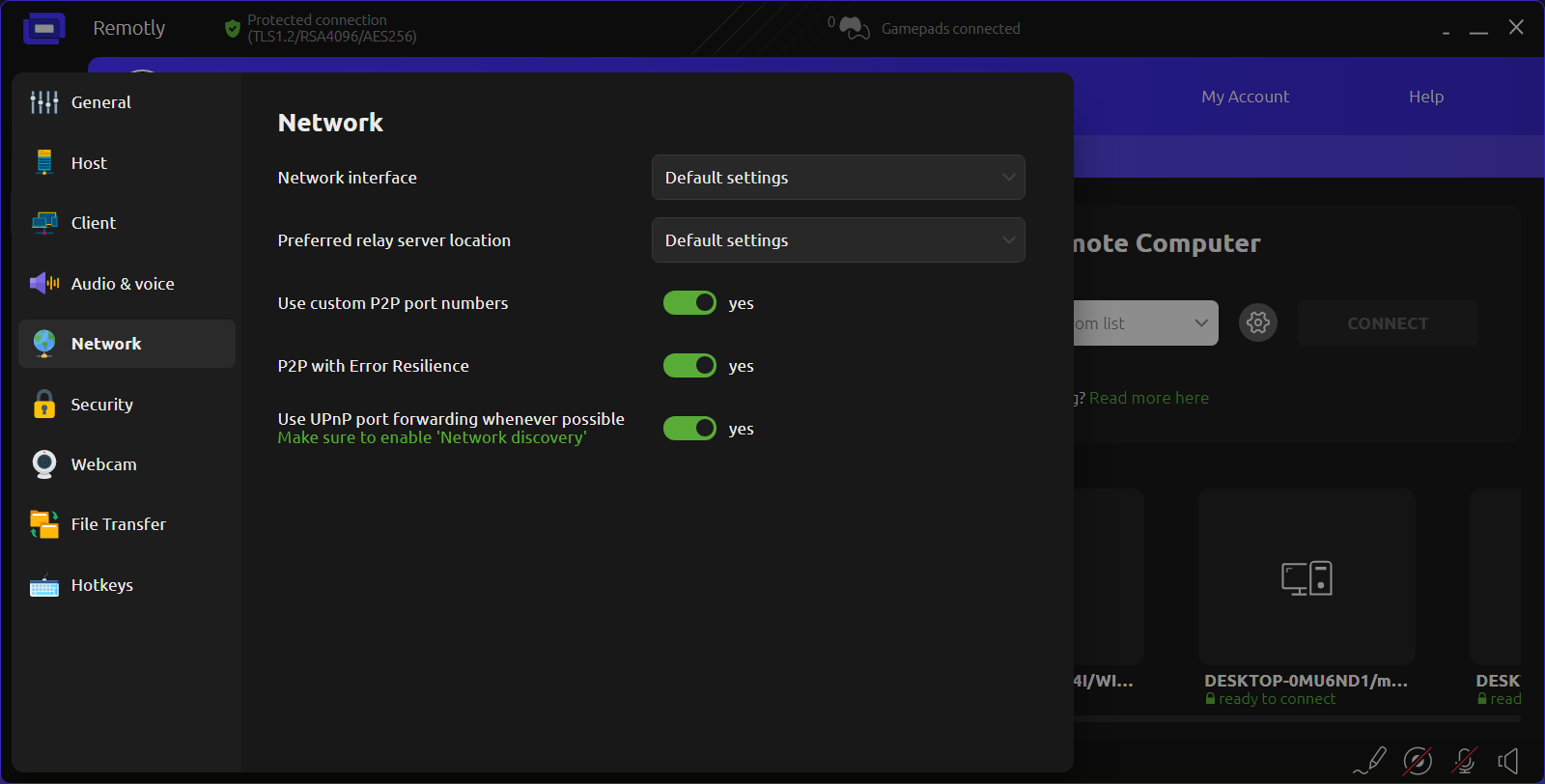The image size is (1545, 784).
Task: Click the Remotly logo icon
Action: click(x=44, y=29)
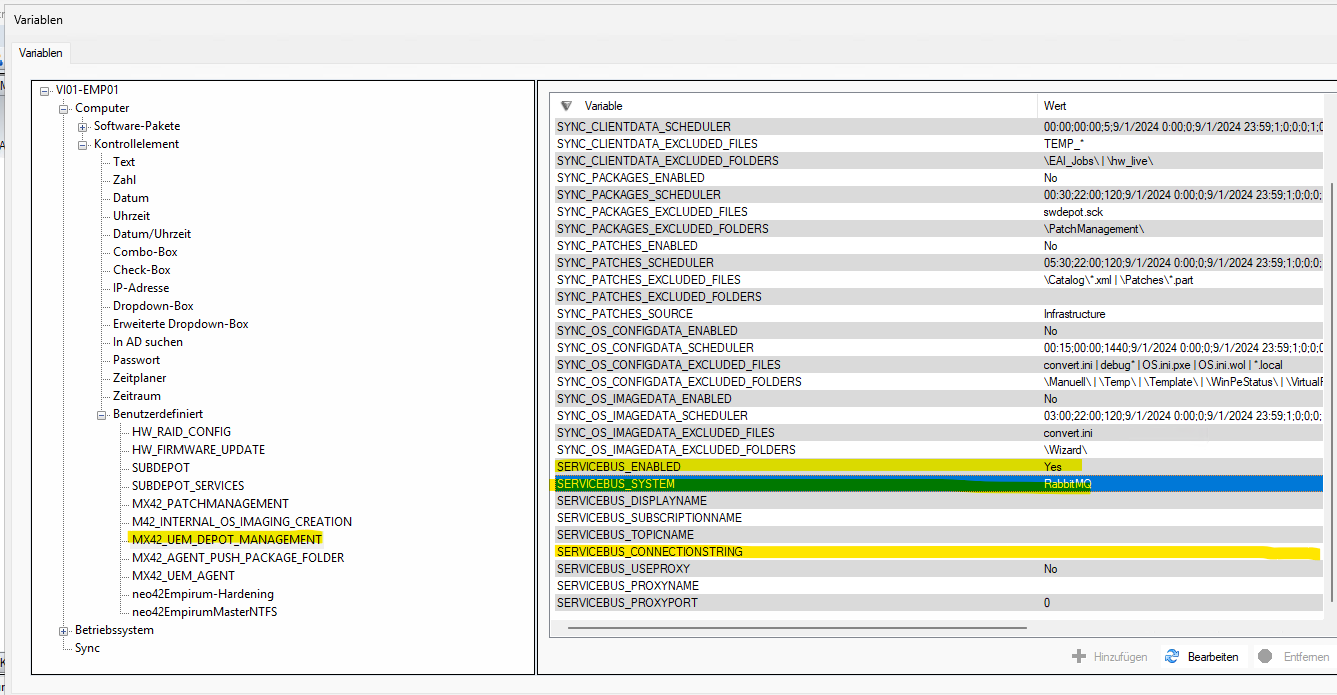The image size is (1337, 695).
Task: Open the Sync tree item
Action: [x=87, y=648]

__________________________________________________

### GIVEN TASK
Arrange the text of all the items above as a JSON list of strings, one string per line, omitting blank lines and leaving out the pictures.

### FINISHED TASK
[
  "The image size is (1545, 784).",
  "Task: Click the Remotly logo icon",
  "Action: click(x=44, y=29)",
  "The image size is (1337, 695).",
  "Task: Open the Sync tree item",
  "Action: [x=87, y=648]"
]